In [1]:
import pandas as pd
import numpy as np
import tensorflow as tf
from sklearn.preprocessing import StandardScaler
from sklearn.model_selection import train_test_split, TimeSeriesSplit
import matplotlib.pyplot as plt
import seaborn as sns
import logging
from itertools import combinations
import statsmodels.api as sm

# 设置日志
logging.basicConfig(level=logging.INFO, format='%(asctime)s - %(levelname)s - %(message)s')

# 1. 数据准备
def load_and_preprocess_data(file_path):
    try:
        data = pd.read_csv(file_path)
        logging.info(f"Successfully loaded data from {file_path}")
        
        Z = data.iloc[:, 4:36].values  
        # 特征扩展：两两交互
        expanded_features = []
        for i, j in combinations(range(Z.shape[1]), 2):
            expanded_features.append(Z[:, i] * Z[:, j])
        
        Z_expanded = np.column_stack([Z] + expanded_features)
        logging.info(f"Expanded features from {Z.shape[1]} to {Z_expanded.shape[1]}")

        r = data.iloc[:, 3].values  # 收益率，对应r_t

        # 使用均值填充NaN
        Z_expanded = np.nan_to_num(Z_expanded, nan=np.nanmean(Z_expanded))
        r = np.nan_to_num(r, nan=np.nanmean(r))
        logging.info("Filled NaN values with mean")

        # 使用StandardScaler来标准化特征
        scaler = StandardScaler()
        Z_scaled = scaler.fit_transform(Z_expanded)
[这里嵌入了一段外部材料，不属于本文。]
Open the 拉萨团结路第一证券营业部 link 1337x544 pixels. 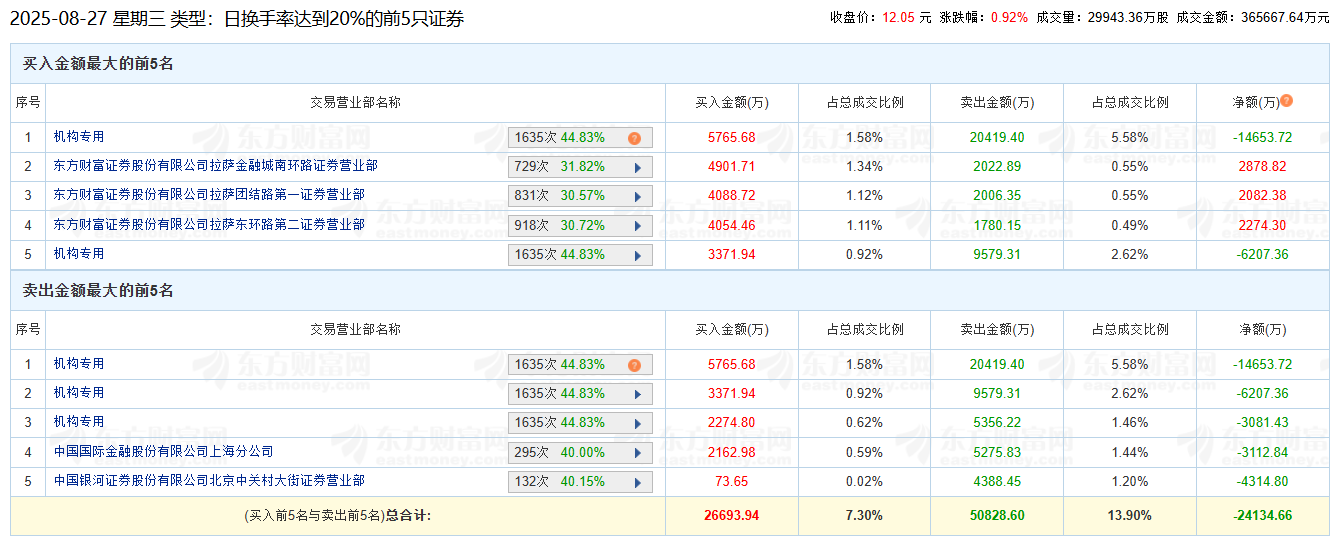(209, 195)
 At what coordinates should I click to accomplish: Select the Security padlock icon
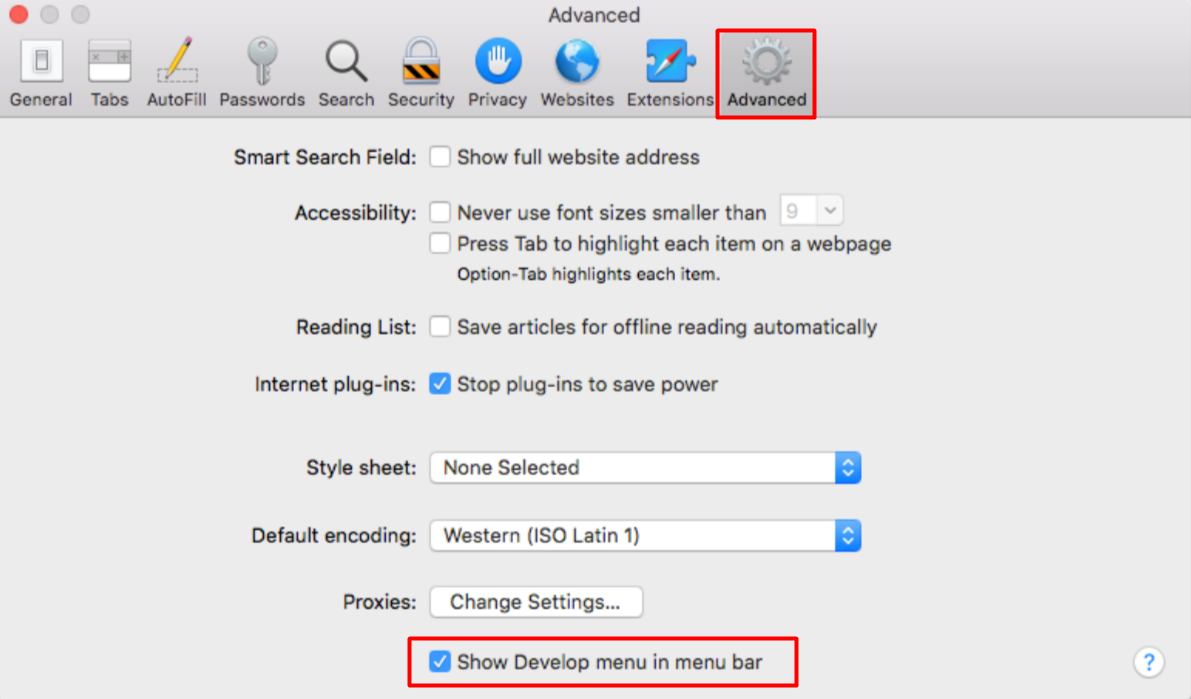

        Z = Z_scaled.astype(np.float32)
        r = r.astype(np.float32)

        return Z, r
    except Exception as e:
        logging.error(f"Error loading or preprocessing data: {e}")
        raise

# 2. 模型设计
class ConditionalAutoencoder(tf.keras.Model):
    def __init__(self, input_dim, hidden_dim, latent_dim, dropout_rate=0.2):
        super(ConditionalAutoencoder, self).__init__()
        
        # 深度学习自解码因子荷载神经网络 B(Z_{t-1})
        self.beta_net = tf.keras.Sequential([
            tf.keras.layers.Dense(hidden_dim, activation='relu', kernel_initializer='he_normal', kernel_regularizer=tf.keras.regularizers.l2(0.01)),
            tf.keras.layers.BatchNormalization(),
            tf.keras.layers.Dropout(dropout_rate),
            tf.keras.layers.Dense(hidden_dim // 2, activation='relu', kernel_initializer='he_normal', kernel_regularizer=tf.keras.regularizers.l2(0.01)),
            tf.keras.layers.BatchNormalization(),
            tf.keras.layers.Dropout(dropout_rate),
            tf.keras.layers.Dense(latent_dim, kernel_initializer='he_normal', kernel_regularizer=tf.keras.regularizers.l2(0.01))
        ])
        
        # 深度学习自解码的因子提取网络 f_t
        self.factor_net = tf.keras.layers.Dense(latent_dim, use_bias=False, kernel_initializer='he_normal', kernel_regularizer=tf.keras.regularizers.l2(0.01))
        
    def call(self, inputs, training=False):
        Z = inputs
        beta = self.beta_net(Z, training=training)  # B(Z_{t-1})
        f = self.factor_net(tf.ones((tf.shape(Z)[0], 1)))  # f_t
        return tf.reduce_sum(beta * f, axis=1)  # r_t = B(Z_{t-1})f_t

# 3. 实验设计
def prepare_data(Z, r, test_size=0.2, val_size=0.2):
    Z_train_val, Z_test, r_train_val, r_test = train_test_split(Z, r, test_size=test_size, random_state=42)
    Z_train, Z_val, r_train, r_val = train_test_split(Z_train_val, r_train_val, test_size=val_size, random_state=42)
    return (Z_train, r_train), (Z_val, r_val), (Z_test, r_test)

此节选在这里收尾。